Though small, the study is one of only a handful demonstrating success of anti-TNF therapy de-escalation following dose intensification, said Dr Robert Bryant, Head of Inflammatory Bowel Disease at The Queen Elizabeth Hospital writing in a linked editorial.

Speaking to the limbic, gastroenterologist Associate Professor Miles Sparrow, director of the IBD Unit at The Alfred Hospital and lead investigator said patients had been in deep remission for at least six months prior to de-escalation being attempted. 

“We feel at our clinic patients should be in deep remission – they have no symptoms and their tests of inflammation are normal – before de-escalation. The next question is how long should they be in deep remission before you de-escalate? The principle is the longer the better. In this study patients had been in deep remission for six months. It was in those patients that we said let’s try and de-escalate you and get you back to normal doses.”

While some patients did relapse, Professor Sparrow said re-escalation recaptured response, a finding that has allayed some concern that relapse with de-escalation could signal loss of response to escalated therapy.

“That’s a legitimate fear with biologic therapy – that patients can develop antibodies against a drug that neutralises it and stops it from working again but it’s been shown that only happens in a minority of patients where previously it was thought it happened in the majority of cases.”

Close monitoring essential

Writing in their editorial, Dr Bryant and colleagues said intensive monitoring within the 12 months post-withdrawal is imperative given that risk of relapse is the highest within the first year.

But monitoring for clinical symptoms alone is not enough, they warned, particularly since subclinical disease recurrence may occur as a ‘harbinger of a clinical flare’.

They added that the close monitoring and early detection of recurrent inflammation and appropriate action in the current study led to ‘100% success’ with dose re-intensification.

Meanwhile de-escalation in patients who have undergone multiple prior surgeries should be viewed with caution, given the risk of short bowel syndrome if further surgery is required due to relapse, they said.

Stressing that while the study is small and findings will need to be replicated in larger, ideally prospective trials, Professor Sparrow said clinicians should consider de-escalation in patients who have required escalating therapies rather than ‘setting and forgetting’.

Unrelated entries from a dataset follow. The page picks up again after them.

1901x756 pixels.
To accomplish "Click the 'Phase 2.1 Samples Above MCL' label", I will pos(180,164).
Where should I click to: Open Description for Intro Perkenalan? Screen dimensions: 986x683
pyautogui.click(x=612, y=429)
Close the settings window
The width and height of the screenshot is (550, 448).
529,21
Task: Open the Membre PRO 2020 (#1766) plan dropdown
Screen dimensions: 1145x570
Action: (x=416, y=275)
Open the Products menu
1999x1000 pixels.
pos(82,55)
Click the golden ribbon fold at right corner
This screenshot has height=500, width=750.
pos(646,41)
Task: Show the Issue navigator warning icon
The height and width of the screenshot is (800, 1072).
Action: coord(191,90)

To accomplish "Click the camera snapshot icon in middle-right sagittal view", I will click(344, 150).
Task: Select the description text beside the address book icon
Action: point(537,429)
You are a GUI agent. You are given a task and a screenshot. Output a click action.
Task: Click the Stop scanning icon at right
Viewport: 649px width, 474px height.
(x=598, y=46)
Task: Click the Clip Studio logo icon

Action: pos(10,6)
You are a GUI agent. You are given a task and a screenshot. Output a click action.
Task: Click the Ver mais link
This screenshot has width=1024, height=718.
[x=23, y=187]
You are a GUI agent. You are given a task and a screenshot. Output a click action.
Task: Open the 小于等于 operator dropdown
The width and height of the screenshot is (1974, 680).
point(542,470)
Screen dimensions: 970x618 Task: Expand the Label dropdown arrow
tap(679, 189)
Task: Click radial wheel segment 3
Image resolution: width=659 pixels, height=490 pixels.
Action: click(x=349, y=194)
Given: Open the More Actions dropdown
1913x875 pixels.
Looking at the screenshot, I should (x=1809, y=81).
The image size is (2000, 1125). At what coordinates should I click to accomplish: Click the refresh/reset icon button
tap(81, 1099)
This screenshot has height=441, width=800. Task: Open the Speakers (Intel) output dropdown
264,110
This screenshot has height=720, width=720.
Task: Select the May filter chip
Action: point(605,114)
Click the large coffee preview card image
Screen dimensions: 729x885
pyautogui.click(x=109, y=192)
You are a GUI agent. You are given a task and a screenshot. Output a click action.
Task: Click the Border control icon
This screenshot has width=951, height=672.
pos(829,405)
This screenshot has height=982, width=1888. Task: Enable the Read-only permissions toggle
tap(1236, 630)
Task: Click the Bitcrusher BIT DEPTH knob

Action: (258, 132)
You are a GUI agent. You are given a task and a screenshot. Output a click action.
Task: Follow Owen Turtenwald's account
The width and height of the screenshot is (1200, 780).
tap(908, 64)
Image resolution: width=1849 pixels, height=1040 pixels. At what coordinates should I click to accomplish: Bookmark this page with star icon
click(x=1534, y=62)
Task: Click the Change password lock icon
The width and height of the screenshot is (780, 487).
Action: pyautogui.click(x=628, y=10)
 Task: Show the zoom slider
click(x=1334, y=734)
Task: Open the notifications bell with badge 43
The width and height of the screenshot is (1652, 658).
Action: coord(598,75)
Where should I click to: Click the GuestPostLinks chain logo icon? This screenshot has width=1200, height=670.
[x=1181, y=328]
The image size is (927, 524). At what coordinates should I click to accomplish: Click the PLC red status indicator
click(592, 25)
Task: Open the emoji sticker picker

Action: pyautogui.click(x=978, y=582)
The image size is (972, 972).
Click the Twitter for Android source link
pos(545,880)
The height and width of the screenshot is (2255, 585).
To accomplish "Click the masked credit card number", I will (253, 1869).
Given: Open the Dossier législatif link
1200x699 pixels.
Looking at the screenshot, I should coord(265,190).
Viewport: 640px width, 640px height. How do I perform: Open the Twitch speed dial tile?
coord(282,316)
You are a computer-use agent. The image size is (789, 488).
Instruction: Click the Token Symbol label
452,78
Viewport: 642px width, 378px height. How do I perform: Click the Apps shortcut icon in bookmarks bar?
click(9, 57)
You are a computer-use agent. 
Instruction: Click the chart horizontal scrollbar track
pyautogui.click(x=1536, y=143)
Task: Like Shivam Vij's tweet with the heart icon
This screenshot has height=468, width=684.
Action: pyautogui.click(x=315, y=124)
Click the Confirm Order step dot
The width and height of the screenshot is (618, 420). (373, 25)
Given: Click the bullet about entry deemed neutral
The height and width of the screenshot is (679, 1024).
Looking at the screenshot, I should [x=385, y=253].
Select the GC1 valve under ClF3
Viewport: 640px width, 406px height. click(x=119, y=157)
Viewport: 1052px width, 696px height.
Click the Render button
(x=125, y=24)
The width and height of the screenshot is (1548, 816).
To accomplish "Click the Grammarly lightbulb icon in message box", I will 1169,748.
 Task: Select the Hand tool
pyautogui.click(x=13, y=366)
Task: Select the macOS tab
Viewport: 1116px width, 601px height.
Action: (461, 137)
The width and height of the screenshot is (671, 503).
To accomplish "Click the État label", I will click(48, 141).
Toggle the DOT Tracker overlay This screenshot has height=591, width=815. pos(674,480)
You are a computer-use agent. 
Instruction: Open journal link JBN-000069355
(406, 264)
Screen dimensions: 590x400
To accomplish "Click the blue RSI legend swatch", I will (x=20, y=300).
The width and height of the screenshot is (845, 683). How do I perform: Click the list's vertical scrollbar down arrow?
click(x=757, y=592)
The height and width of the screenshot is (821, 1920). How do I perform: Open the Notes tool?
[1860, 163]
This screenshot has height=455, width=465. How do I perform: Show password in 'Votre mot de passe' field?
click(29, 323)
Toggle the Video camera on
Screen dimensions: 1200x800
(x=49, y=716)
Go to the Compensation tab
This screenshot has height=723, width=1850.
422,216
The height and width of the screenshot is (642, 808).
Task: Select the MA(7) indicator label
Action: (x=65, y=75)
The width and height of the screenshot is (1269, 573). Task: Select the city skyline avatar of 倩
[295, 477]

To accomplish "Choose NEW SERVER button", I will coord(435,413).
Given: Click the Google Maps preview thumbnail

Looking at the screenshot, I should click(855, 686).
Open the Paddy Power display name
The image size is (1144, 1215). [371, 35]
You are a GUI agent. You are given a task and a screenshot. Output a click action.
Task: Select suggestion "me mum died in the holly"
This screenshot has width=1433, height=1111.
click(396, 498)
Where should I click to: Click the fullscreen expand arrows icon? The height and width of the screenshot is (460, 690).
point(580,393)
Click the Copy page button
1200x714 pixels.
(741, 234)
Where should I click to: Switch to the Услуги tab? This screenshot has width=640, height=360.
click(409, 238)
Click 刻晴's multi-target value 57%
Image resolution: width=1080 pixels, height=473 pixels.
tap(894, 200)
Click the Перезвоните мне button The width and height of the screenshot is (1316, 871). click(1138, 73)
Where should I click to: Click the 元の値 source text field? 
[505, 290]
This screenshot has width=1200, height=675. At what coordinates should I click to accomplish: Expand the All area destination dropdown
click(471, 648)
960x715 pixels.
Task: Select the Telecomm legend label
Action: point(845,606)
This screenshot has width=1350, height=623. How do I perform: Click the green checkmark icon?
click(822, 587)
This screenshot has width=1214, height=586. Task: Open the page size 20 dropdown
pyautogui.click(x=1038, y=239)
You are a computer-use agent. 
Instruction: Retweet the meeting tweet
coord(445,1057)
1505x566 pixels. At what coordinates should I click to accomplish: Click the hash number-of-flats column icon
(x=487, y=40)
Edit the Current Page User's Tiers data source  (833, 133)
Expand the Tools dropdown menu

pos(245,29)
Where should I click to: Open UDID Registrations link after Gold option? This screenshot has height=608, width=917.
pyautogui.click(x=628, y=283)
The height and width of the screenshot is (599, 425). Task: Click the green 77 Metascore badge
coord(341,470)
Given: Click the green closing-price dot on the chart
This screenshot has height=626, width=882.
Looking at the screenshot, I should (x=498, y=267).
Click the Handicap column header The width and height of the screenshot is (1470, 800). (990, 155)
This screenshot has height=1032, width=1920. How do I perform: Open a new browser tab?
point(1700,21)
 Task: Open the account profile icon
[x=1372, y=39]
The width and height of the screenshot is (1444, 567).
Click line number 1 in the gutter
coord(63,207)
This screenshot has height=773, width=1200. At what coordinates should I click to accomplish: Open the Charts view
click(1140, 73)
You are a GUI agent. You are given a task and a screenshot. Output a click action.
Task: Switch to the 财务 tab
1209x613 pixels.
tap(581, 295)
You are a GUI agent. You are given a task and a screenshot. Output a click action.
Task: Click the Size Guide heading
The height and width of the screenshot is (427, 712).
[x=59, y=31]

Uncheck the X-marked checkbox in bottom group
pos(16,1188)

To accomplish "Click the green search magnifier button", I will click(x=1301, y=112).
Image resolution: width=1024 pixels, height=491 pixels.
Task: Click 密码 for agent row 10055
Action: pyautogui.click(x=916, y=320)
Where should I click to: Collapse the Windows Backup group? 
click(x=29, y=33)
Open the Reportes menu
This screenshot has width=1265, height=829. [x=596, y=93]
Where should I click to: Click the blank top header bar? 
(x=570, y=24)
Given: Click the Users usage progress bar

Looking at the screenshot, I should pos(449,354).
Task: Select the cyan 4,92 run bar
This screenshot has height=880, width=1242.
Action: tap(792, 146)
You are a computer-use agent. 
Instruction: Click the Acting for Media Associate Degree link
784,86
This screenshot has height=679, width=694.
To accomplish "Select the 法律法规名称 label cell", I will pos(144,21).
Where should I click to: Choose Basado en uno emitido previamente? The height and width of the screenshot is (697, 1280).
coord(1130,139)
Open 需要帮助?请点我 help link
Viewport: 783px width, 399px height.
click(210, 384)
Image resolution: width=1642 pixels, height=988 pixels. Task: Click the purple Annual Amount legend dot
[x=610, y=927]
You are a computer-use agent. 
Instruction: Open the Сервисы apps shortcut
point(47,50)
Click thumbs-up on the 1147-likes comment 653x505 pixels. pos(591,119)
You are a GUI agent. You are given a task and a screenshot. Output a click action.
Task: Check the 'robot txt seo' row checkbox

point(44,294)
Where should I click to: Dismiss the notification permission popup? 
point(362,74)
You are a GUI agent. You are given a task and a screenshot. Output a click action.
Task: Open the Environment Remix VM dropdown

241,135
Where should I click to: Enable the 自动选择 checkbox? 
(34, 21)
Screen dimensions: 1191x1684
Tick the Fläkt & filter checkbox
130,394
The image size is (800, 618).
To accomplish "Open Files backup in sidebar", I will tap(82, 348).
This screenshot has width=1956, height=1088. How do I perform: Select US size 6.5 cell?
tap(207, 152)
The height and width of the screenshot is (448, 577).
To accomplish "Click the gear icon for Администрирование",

“There is a mentality that when patients need escalation they need to stay on therapy indefinitely. We wanted to see if that was actually necessary or whether it was possible, once you get patients into remission, to de-escalate them back to usual therapy.”

The benefits of such a strategy are patient safety – keeping patients well on the lowest doses of medication – as well as cost, he points out.

“These are expensive drugs and a significant proportion of patients require escalated doses of biologic therapy above what is reimbursed by the PBS,” he said noting that this additional compassionate therapy is usually provided by industry. “We don’t want to be asking industry for unnecessary drugs – the available compassionate therapy should go to patients who need it. The worst case scenario is that patients don’t need this extra drug and yet they’re still getting it while other patients who might benefit from it aren’t getting it as a result.”

The study is published in Digestive Disease and Sciences.